The Royal College of Physicians has called for the measures as part of a full review into the health impacts of passive exposure to secondary children on the population at large.
The impacts include noise pollution, increased accident and illness rates, and the increased incidence of frustration, depression and bankruptcy.
An RCP report says that every year unnecessary exposure to children is responsible for over 20,000 minor injuries and some 22,000 cases of hypertension, as well as 200 fiscal heart-attacks and at least 20 cases of rage-related aneurysms.
It claims child-related illnesses in adults account for more than 300,000 visits per year to GPs, and costs the NHS billions of pounds.
Dr Isay Banitall, of the RCP, said, “It is high time that a full, in-depth research project was carried out into the health implications of children in cars and other public places.”
“For example, our initial figures indicate that the presence of two arguing children in the back of your car is a greater threat to concentration and awareness than being twice the legal drink-drive limit and even more distracting than using a mobile phone.”
“The presence of children in a vehicle make the likelihood of serious injury some 43.7% higher than when the occupants of the car are all non-squabbling adults.”
“It is also difficult to quantify the secondary effects of children in other areas – for example, there is some evidence to indicate that the presence of screaming, uncontrolled brats in pub restaurants is directly linked to almost a million cases of hearing loss and indigestion.”

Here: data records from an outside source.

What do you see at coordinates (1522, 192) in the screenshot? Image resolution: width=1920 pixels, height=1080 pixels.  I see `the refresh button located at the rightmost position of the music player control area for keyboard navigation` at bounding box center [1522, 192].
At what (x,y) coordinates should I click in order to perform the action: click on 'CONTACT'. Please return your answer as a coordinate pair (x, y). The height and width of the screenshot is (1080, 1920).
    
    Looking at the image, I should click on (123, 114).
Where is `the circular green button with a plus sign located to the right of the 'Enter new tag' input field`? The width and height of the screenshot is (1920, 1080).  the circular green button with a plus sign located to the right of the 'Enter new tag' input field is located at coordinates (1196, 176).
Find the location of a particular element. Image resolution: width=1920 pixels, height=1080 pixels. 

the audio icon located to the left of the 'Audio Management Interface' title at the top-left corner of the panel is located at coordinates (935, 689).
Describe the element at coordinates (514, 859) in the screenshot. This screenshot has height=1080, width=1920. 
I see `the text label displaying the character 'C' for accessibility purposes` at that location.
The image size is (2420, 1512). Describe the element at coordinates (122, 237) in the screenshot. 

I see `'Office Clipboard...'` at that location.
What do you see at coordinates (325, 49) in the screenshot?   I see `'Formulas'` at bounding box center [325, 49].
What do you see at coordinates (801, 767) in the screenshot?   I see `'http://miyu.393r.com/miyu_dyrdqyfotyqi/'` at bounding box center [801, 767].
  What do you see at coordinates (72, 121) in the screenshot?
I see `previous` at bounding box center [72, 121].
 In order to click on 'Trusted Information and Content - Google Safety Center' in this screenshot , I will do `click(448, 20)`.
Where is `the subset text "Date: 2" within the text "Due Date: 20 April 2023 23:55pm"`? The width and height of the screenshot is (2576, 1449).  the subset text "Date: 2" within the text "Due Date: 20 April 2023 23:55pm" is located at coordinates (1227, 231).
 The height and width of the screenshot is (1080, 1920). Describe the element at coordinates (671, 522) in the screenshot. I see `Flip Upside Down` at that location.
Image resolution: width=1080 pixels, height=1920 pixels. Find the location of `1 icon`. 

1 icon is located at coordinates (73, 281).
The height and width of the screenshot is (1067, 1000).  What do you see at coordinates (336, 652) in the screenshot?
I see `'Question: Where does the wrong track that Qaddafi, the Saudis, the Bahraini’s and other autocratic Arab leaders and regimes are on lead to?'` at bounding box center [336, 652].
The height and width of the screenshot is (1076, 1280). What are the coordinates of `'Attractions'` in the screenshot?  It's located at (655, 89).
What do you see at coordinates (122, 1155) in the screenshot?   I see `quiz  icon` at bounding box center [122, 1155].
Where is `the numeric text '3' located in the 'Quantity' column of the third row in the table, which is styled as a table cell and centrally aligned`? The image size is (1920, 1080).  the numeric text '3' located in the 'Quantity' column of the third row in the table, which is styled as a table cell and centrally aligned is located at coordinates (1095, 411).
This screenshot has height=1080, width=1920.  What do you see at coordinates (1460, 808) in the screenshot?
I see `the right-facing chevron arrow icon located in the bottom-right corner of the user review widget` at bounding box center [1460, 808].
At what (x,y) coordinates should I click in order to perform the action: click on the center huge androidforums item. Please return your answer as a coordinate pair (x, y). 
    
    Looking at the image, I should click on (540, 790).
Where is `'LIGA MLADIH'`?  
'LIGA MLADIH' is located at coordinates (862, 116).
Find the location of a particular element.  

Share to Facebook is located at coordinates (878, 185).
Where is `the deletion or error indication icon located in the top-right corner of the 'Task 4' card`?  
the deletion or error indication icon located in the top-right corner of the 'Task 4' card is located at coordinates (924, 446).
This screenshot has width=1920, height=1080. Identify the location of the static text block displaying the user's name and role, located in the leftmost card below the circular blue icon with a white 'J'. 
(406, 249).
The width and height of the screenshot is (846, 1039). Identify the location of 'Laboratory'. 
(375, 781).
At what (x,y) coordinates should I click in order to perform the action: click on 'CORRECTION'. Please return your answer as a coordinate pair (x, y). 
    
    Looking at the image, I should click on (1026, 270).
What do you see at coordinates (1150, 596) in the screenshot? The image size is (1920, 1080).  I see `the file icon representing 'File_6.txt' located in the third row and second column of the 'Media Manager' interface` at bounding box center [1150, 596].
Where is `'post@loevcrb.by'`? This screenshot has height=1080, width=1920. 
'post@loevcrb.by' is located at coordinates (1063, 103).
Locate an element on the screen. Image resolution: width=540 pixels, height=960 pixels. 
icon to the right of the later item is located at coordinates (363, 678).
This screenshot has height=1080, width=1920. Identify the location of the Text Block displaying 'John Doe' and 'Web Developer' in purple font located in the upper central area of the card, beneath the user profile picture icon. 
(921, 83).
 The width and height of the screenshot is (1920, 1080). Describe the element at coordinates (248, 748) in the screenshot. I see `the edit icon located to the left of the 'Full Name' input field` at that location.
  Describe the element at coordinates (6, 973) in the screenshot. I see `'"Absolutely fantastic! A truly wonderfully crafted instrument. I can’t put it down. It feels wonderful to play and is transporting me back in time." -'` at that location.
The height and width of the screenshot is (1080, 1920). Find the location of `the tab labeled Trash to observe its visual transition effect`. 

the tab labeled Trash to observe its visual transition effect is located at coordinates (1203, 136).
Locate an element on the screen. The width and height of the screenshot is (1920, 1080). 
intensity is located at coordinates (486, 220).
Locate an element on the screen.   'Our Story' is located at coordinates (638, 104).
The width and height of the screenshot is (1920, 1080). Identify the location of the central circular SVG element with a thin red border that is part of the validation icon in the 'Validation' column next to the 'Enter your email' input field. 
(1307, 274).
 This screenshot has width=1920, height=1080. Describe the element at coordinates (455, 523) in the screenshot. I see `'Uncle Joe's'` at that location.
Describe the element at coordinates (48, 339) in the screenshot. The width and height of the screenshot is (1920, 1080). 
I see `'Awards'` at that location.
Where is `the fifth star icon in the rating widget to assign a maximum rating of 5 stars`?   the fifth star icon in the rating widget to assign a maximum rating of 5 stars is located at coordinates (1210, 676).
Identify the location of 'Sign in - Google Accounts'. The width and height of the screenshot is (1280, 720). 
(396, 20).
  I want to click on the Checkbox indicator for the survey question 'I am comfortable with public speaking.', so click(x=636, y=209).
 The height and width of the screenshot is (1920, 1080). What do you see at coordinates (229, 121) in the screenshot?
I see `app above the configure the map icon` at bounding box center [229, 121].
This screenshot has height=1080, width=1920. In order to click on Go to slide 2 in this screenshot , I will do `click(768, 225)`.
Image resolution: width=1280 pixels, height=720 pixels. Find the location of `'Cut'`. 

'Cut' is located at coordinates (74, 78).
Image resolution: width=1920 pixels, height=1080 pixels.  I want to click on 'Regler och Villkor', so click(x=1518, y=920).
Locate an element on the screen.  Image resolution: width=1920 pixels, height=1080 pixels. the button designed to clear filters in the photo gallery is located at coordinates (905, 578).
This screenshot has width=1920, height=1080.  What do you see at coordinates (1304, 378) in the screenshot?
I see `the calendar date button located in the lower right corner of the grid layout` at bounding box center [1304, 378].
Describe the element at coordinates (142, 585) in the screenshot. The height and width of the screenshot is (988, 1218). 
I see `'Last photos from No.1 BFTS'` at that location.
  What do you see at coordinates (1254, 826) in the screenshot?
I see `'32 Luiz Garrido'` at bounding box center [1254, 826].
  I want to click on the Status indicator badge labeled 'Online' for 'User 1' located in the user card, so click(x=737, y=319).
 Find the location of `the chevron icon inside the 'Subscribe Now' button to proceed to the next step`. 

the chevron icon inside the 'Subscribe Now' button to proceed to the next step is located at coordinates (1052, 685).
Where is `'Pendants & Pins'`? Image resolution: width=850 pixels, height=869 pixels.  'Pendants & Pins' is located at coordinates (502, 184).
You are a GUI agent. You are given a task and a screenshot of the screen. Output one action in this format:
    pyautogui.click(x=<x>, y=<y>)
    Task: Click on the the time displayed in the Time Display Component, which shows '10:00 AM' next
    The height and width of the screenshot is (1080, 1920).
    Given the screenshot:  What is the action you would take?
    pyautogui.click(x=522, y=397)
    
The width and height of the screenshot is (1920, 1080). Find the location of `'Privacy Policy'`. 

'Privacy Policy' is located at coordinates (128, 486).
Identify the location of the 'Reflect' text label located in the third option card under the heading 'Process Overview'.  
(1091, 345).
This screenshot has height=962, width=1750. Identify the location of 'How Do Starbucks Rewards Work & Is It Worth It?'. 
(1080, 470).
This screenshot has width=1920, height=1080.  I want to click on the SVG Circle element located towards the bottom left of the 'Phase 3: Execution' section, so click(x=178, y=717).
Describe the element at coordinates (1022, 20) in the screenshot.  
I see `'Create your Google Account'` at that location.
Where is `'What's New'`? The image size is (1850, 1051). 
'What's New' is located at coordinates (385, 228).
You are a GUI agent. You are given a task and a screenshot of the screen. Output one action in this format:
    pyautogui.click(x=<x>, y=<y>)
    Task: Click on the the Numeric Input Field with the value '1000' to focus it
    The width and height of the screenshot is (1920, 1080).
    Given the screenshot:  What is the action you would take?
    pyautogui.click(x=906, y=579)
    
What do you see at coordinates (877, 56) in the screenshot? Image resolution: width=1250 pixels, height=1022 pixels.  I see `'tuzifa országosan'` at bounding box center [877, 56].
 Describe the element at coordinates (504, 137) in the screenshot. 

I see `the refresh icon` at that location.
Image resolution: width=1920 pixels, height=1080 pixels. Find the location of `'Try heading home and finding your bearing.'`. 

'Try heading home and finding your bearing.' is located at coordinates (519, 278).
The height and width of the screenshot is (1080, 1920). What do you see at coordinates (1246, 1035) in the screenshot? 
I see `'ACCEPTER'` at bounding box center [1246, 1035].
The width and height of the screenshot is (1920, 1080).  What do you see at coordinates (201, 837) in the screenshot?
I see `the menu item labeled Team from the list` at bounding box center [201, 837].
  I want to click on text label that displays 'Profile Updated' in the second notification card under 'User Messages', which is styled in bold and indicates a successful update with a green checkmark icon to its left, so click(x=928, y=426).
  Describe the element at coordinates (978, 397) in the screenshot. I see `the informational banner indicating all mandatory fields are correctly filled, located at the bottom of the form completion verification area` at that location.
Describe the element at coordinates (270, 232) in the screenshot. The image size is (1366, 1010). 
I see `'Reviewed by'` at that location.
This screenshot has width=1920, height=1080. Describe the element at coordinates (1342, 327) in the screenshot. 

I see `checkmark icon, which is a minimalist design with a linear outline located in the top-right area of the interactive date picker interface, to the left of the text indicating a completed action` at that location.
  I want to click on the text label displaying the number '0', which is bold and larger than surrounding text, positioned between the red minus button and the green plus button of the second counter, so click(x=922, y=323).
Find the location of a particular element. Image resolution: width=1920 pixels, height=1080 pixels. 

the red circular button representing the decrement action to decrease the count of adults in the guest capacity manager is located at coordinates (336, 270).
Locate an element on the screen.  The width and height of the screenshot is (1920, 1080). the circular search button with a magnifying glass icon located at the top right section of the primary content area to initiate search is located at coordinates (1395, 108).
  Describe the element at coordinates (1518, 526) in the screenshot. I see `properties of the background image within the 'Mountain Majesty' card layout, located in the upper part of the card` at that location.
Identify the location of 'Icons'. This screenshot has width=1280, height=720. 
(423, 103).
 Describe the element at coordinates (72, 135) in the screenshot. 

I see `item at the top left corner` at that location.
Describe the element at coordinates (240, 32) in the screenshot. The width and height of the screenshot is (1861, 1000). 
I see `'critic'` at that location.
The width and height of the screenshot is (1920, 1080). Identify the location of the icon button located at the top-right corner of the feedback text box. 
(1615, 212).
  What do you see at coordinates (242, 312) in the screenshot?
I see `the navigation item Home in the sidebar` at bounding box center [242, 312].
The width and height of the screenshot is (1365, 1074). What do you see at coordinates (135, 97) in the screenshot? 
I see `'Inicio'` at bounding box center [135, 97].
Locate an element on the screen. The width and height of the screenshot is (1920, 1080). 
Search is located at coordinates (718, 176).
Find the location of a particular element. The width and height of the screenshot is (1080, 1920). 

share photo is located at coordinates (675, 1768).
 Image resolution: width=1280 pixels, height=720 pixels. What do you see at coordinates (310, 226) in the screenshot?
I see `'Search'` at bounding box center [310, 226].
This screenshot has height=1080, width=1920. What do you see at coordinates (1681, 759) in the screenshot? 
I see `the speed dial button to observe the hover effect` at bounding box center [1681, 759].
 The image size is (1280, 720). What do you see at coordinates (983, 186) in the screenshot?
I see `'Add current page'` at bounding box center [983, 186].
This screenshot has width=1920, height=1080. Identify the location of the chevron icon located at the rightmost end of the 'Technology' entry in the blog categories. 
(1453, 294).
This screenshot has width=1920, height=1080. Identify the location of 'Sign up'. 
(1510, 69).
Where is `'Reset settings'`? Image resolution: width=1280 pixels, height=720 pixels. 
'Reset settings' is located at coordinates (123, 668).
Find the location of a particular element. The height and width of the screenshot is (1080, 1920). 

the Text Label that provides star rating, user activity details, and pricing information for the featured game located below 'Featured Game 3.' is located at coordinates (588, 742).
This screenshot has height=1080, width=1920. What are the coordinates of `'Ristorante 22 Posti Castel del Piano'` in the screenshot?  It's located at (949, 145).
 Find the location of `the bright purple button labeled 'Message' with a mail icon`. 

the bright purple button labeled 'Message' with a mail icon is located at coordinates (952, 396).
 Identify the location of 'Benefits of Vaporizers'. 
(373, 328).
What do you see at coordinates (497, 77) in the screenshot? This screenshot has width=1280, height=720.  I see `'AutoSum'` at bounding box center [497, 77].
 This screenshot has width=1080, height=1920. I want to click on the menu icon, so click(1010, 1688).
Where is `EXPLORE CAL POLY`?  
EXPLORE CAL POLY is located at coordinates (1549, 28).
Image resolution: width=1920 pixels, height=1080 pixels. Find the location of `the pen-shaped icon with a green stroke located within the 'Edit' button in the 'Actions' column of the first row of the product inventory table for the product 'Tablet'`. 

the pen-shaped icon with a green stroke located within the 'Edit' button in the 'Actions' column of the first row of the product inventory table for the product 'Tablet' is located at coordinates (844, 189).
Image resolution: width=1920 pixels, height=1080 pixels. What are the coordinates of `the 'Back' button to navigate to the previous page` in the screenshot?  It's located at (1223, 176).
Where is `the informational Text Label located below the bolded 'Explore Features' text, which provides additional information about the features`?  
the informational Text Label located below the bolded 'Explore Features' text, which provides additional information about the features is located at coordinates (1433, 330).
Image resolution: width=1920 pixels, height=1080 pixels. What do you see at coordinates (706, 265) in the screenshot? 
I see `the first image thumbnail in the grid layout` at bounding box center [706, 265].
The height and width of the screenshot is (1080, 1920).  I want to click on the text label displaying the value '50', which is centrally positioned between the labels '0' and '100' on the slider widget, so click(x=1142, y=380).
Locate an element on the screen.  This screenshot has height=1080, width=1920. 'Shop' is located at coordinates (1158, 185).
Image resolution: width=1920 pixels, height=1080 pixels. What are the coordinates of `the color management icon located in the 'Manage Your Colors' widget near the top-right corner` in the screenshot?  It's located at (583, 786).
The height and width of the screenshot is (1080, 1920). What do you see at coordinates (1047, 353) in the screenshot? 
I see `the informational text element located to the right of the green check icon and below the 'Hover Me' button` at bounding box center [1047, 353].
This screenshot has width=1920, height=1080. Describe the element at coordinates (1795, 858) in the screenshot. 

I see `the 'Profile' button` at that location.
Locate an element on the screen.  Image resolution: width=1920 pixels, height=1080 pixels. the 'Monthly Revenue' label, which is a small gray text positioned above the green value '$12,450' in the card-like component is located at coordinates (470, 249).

“We would therefore recommend the imposition of a ‘child area’, outside the building and well clear of the entrances, where those who wish to have children can congregate.”
A Department of Health spokesman welcomed the RCP report, and pointed out that the recent Budget went a long way in applying tax increases with the long-term goal of making children completely unacceptable in public.
However, he acknowledged that a blanket ban on children, however desirable, would be neither practically, politically nor fiscally possible.